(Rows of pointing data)
..............................

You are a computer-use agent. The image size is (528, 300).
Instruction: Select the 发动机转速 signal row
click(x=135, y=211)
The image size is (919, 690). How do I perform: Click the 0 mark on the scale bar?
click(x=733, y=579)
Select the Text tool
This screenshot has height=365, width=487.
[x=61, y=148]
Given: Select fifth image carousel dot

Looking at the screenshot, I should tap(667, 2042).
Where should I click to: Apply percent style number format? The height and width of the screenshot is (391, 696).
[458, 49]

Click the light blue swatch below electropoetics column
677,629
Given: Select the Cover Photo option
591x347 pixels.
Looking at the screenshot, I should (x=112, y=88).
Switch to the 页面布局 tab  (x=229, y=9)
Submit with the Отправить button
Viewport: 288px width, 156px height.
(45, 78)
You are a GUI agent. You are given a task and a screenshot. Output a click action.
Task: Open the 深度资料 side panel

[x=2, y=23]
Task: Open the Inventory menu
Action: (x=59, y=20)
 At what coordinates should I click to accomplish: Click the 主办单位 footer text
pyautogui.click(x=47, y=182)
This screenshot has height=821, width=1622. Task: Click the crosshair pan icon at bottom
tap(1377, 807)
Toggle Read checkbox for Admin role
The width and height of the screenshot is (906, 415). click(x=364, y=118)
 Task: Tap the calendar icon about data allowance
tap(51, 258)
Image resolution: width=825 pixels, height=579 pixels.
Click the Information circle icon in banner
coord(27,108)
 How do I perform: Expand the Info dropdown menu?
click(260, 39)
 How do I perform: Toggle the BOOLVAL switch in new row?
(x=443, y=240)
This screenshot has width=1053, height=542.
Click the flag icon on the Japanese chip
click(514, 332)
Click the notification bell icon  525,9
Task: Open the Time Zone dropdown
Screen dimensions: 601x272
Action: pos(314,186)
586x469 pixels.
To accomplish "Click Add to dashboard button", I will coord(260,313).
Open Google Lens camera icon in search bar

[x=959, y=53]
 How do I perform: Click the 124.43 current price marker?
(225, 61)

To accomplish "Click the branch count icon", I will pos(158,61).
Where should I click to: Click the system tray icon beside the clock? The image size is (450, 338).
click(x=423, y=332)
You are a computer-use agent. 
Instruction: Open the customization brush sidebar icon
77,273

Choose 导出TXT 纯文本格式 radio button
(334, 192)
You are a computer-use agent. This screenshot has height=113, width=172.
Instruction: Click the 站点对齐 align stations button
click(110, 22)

..............................

◆ **What the exercise asks**:
Convert the records into a Markdown table with the columns Row and Line, giving each line a row number and leaving out blank lines. Begin at the line that contains "Given: Select the Cover Photo option" and stop after the line that contains "I will pos(158,61).".

◆ **Complete response**:
| Row | Line |
|---|---|
| 1 | Given: Select the Cover Photo option |
| 2 | 591x347 pixels. |
| 3 | Looking at the screenshot, I should (x=112, y=88). |
| 4 | Switch to the 页面布局 tab  (x=229, y=9) |
| 5 | Submit with the Отправить button |
| 6 | Viewport: 288px width, 156px height. |
| 7 | (45, 78) |
| 8 | You are a GUI agent. You are given a task and a screenshot. Output a click action. |
| 9 | Task: Open the 深度资料 side panel |
| 10 | [x=2, y=23] |
| 11 | Task: Open the Inventory menu |
| 12 | Action: (x=59, y=20) |
| 13 |  At what coordinates should I click to accomplish: Click the 主办单位 footer text |
| 14 | pyautogui.click(x=47, y=182) |
| 15 | This screenshot has height=821, width=1622. Task: Click the crosshair pan icon at bottom |
| 16 | tap(1377, 807) |
| 17 | Toggle Read checkbox for Admin role |
| 18 | The width and height of the screenshot is (906, 415). click(x=364, y=118) |
| 19 |  Task: Tap the calendar icon about data allowance |
| 20 | tap(51, 258) |
| 21 | Image resolution: width=825 pixels, height=579 pixels. |
| 22 | Click the Information circle icon in banner |
| 23 | coord(27,108) |
| 24 |  How do I perform: Expand the Info dropdown menu? |
| 25 | click(260, 39) |
| 26 |  How do I perform: Toggle the BOOLVAL switch in new row? |
| 27 | (x=443, y=240) |
| 28 | This screenshot has width=1053, height=542. |
| 29 | Click the flag icon on the Japanese chip |
| 30 | click(514, 332) |
| 31 | Click the notification bell icon  525,9 |
| 32 | Task: Open the Time Zone dropdown |
| 33 | Screen dimensions: 601x272 |
| 34 | Action: pos(314,186) |
| 35 | 586x469 pixels. |
| 36 | To accomplish "Click Add to dashboard button", I will coord(260,313). |
| 37 | Open Google Lens camera icon in search bar |
| 38 | [x=959, y=53] |
| 39 |  How do I perform: Click the 124.43 current price marker? |
| 40 | (225, 61) |
| 41 | To accomplish "Click the branch count icon", I will pos(158,61). |